Input for this task
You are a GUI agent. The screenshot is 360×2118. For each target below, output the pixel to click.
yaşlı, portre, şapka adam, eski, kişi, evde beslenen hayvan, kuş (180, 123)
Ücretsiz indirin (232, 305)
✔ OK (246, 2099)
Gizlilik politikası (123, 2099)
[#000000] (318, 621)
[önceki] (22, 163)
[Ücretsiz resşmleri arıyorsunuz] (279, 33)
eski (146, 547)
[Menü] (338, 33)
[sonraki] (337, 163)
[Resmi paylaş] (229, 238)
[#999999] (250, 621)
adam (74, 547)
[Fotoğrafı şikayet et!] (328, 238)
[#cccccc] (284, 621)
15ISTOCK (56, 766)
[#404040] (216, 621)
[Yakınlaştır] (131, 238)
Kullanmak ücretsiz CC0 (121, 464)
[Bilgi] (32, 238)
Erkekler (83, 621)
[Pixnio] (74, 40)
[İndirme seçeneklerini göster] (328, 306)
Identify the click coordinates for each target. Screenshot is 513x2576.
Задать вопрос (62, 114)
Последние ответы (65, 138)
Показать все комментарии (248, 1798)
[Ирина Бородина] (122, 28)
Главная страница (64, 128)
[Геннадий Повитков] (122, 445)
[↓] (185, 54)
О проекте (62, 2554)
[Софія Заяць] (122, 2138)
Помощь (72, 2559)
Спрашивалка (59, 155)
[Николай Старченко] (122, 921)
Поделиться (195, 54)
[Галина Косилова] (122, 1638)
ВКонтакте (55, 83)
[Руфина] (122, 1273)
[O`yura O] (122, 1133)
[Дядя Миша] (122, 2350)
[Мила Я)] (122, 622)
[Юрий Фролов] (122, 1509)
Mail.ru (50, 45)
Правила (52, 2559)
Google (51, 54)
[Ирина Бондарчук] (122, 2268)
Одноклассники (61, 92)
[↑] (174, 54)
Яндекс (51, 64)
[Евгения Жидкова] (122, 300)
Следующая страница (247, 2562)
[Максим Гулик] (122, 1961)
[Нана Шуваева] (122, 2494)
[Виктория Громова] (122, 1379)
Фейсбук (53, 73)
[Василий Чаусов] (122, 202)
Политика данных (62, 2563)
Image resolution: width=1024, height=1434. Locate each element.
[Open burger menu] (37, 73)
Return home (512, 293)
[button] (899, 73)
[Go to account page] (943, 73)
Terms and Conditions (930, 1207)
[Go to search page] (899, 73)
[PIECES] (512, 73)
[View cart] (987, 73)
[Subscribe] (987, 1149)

Work task
In the records above, locate each line with the word "страница". Copy all such lines.

Task answer
Главная страница (64, 128)
Следующая страница (247, 2562)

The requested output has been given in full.